L’affiche d’Emil Cardinaux a été traitée de cheval haricot. Mais ce n’est pas seulement elle qui a déclenché la colère des Romands. L’architecture les dérangeait aussi. Le Style de Munich prouvait en effet l’attachement des Alémaniques à l’Allemagne.
Durant les préparatifs de l’exposition nationale, il ne régnait plus le même état d’esprit qu’à Genève. Le climat à la veille de la Première Guerre mondiale était marqué par l’opposition entre la France et l’Allemagne. Le visage architectonique moderne devait marquer l’exposition nationale par son homogénéité. Même le Village Suisse de Genève, avec ses maisonnettes de couleurs et de styles variés, avait cédé la place à un village bernois homogène. C’était une période de retour à la culture rurale.
Au lieu du kitsch, il fallait montrer une vie à la campagne proche de la nature. Au lieu de la camelote, les femmes en costume folklorique ne vendaient plus que de précieuses pièces artisanales et des chefs-d’œuvre de l’art paysan qui ont trouvé grâce aux yeux du jury. La troupe Heimatschutz interprétait des pièces d’Otto von Greyerz à l’étage supérieur du bistrot du village Zum Röseligarten. D’autres membres du jury théâtral tel que Josef Reinhart et le futur lauréat du prix Nobel de littérature Hermann Hesse ont également contribué à améliorer la qualité du théâtre populaire qualifié par Greyerz d’effrayant mélange d’épouvante et de bêtise affligeante.
Durant les préparatifs de l’Exposition nationale, l’industrie a émis des menaces de boycott. Motif: l’attitude critique des artisans opposés à l’industrie capitaliste et désireux de cultiver avant tout l’identité suisse. L’attitude pro-travailleurs du gouvernement qui s’était exprimée dans la révision de la nouvelle Loi sur les fabriques a également suscité une avalanche de critiques.
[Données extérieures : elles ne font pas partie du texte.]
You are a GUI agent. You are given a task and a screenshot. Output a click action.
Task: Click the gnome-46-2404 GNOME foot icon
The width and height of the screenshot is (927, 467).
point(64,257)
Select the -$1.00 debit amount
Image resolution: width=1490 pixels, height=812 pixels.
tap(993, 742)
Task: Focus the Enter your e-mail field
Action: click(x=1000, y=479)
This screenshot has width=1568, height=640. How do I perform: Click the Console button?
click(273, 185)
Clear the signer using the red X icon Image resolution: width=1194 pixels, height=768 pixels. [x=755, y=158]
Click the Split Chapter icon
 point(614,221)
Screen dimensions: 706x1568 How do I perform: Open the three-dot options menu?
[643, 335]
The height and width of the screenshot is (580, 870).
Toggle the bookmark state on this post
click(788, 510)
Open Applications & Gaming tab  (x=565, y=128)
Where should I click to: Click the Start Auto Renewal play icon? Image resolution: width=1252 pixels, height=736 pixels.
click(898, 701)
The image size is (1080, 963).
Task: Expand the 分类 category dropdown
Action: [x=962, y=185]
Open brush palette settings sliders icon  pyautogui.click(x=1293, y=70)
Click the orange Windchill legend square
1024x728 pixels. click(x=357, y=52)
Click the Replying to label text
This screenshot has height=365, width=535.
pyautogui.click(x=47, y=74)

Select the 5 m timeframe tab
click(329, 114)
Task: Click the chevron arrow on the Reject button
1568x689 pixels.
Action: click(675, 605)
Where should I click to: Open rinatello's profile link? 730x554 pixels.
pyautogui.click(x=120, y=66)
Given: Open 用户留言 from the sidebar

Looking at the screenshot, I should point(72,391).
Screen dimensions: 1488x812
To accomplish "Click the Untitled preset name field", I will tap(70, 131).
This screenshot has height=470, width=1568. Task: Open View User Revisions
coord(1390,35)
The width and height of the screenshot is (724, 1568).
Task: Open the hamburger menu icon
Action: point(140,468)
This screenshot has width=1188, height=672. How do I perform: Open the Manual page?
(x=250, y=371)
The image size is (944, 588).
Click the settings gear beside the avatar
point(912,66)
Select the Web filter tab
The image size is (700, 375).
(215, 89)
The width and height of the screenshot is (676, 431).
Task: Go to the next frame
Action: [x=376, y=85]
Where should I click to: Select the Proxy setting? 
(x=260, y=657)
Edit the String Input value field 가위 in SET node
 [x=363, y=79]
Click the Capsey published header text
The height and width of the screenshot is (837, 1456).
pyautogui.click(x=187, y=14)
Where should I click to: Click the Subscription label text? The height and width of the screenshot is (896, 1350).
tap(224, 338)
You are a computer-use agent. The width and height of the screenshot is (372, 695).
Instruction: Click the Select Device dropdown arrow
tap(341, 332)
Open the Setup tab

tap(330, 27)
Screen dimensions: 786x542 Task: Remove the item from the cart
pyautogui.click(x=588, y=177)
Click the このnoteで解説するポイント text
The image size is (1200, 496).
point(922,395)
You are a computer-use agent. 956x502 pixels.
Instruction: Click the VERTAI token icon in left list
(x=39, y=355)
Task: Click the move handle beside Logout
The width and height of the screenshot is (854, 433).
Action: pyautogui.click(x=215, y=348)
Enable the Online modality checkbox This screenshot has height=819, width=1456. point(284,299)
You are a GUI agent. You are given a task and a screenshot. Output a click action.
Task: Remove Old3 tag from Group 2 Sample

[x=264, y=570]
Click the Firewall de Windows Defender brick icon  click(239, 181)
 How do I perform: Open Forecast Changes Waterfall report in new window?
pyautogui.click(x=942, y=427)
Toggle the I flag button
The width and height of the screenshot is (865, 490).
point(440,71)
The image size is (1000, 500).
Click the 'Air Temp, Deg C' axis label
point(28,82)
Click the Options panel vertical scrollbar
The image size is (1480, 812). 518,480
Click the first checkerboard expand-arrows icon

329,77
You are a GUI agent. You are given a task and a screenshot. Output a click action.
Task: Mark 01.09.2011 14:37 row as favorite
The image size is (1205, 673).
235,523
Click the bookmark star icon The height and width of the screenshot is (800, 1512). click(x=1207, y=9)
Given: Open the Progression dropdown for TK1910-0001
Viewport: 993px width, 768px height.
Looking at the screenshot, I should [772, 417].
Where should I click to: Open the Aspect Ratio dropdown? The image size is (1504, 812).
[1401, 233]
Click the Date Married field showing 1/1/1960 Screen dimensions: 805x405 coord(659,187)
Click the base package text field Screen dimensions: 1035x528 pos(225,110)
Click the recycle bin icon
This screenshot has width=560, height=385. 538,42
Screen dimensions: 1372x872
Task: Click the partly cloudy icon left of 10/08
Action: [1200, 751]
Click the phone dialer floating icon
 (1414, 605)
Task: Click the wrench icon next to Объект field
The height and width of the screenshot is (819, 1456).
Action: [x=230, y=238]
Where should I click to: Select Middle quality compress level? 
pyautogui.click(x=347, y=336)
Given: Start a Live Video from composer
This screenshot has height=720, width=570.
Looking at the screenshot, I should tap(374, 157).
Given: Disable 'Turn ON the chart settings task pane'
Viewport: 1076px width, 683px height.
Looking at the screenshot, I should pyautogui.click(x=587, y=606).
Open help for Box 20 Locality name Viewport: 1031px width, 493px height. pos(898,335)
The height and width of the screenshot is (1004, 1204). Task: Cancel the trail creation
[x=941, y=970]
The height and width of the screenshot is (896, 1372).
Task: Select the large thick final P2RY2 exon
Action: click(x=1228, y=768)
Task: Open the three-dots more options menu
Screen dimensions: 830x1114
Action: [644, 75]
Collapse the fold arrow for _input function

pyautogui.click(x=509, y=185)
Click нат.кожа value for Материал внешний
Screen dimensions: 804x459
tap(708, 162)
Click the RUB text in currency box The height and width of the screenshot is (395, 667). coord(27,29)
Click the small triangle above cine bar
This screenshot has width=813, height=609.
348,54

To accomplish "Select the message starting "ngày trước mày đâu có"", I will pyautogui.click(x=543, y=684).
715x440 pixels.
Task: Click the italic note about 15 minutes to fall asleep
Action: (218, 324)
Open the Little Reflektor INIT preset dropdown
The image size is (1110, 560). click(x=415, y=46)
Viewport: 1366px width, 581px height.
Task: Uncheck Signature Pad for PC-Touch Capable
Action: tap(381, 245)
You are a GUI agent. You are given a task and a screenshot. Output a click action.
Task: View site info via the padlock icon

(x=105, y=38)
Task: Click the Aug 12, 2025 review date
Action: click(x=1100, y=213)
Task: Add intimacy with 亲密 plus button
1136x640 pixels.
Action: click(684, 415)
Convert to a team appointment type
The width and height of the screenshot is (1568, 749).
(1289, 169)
The Show must go on en dépit de la guerre
Finalement, 8'000 exposants sont pourtant venus à Berne. Les 3,2 millions d’entrées vendues ont prouvé un intérêt grandissant pour l’Exposition nationale qui a même reçu la visite du roi de Belgique le 7 juillet. Ce fut la dernière période d’insouciance, avant la mobilisation de 220'000 hommes le 1er août. La Schwing- und Älplerfest, une fête typiquement suisse, a été reportée et le directeur de l’exposition Emil Locher a lui aussi envisagé une fermeture. Le Conseil fédéral a trouvé une solution. Il tenait à poursuivre la tradition. La foire pour la promotion de l’exportation est devenue un forum destiné à renforcer la conscience nationale des acheteurs et des consommateurs.